Comédie dramatique : Dans la banlieue Sud Ouest de Paris, sept copains et copines se retrouvent au mois d’août durant plusieurs jours. Ils se retrouvent dans la ville où ils ont tous grandi. Ils s’aiment, se chamaillent, ont des problèmes, et surtout, ils se cherchent... Ils font même de la musique (au secours !) ou bien ils en écoutent. Ce qui nous vaut une séquence où ils dansent lors d’une soirée assez inoubliable ! La séquence est tournée au ralenti (et qui plus est en vidéo), un ralenti à faire pâlir d’envie Sam Peckinpah et Sergio Leone réunis. Sans parler des scènes de baise, longues, complaisantes et à la limite de la pornographie. Bref, nulle histoire ou intrigue à l’horizon, des personnages qui n’en sont pas - une mauvaise parodie de Claude Sautet.
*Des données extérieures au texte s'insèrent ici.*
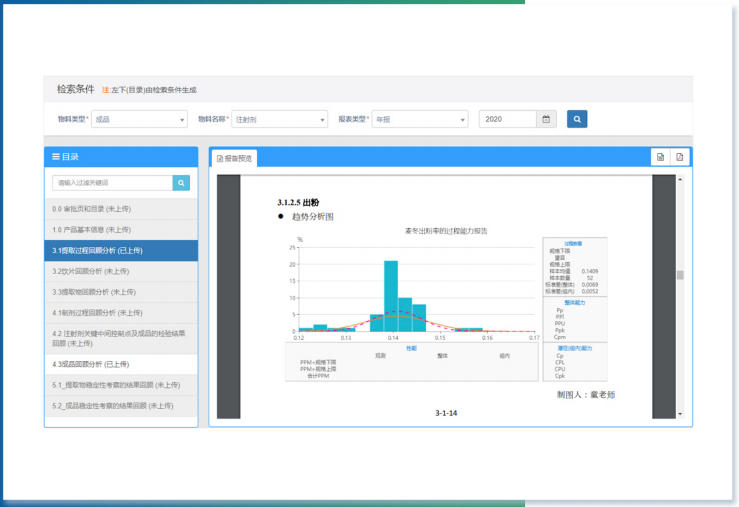Open the 物料类型 dropdown showing 成品
This screenshot has height=507, width=739.
click(139, 119)
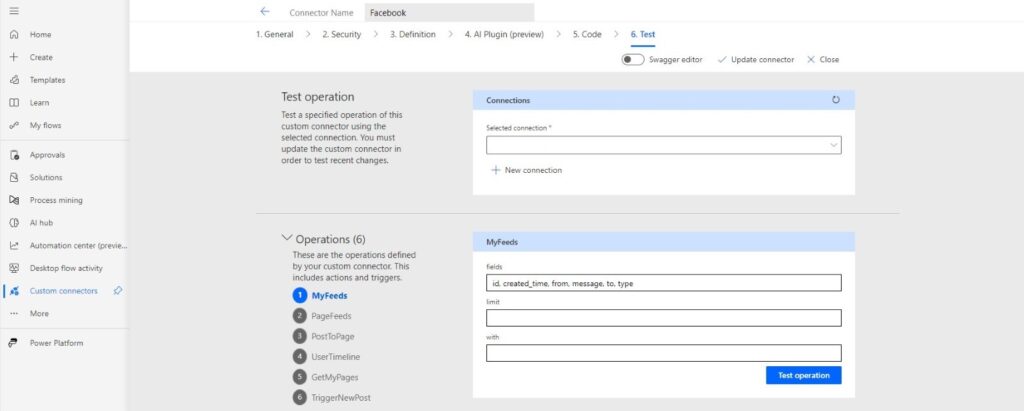Collapse the Operations (6) section
1024x411 pixels.
[x=286, y=238]
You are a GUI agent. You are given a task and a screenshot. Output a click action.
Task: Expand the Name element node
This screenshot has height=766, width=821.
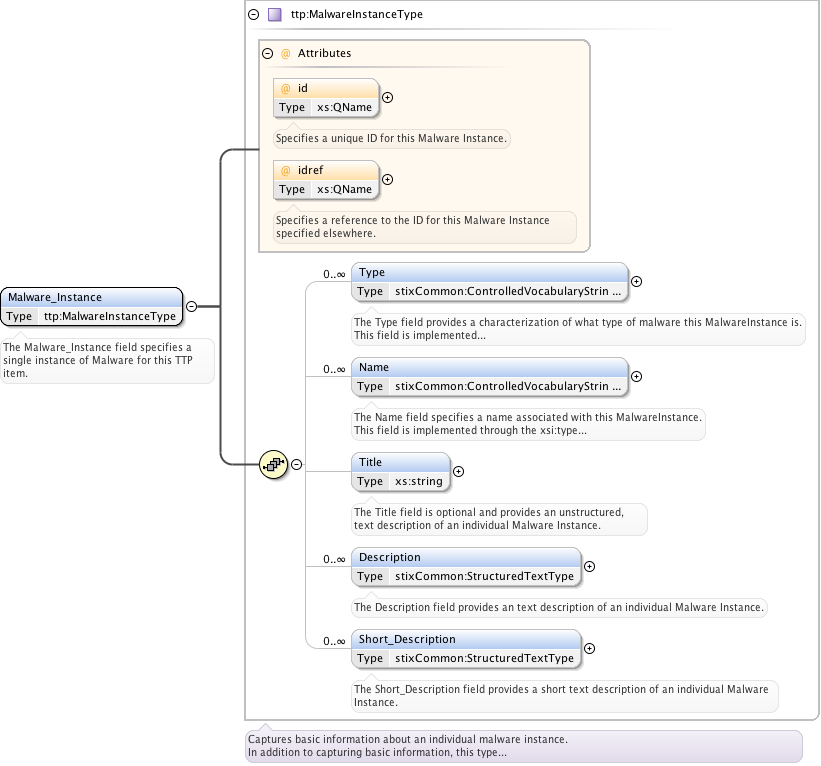click(637, 376)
Total, tout le monde s’est fait chier dans la salle et il y a eu comme un froid pendant la remise des prix. Pour finir, j’essaie toujours d’accepter et de comprendre la sensibilité et les goûts d’autrui... cependant, il y a des limites ! Je dis cela aussi objectivement que possible. Ici se dégage une question fondamentale : en matière d’art (et le cinématographe en est quand même un), faut-il privilégier la subjectivité ou l’objectivité ? Les deux, Raoul ! La subjectivité étant l’auteur bien sûr et l’objectivité le public. Il faut s’arranger pour trouver le bon compromis, voilà tout. Simple à dire mais indispensable à faire. Sans quoi, l’auteur passe son temps à se regarder le nombril et ne respecte pas le public; ou bien il se défroque en se vendant cul et âme.
Nota Molto Bene : Le Festival Jean Carmet nous a tant donné, spécialement cette année qui est un très bon cru dans l’ensemble, qu’on lui pardonne aisément ce petit dérapage.

 

 

L’ARBRE ET LA FORÊT - de Olivier Ducastel et Jacques Martineau
France - Couleur, 1h37 - 2008.
Avec : Guy Marchand, Françoise Fabian, Catherine Mouchet, François Negret, Yannick Renier, Sandrine Dumas, Sabrina Seyvecu.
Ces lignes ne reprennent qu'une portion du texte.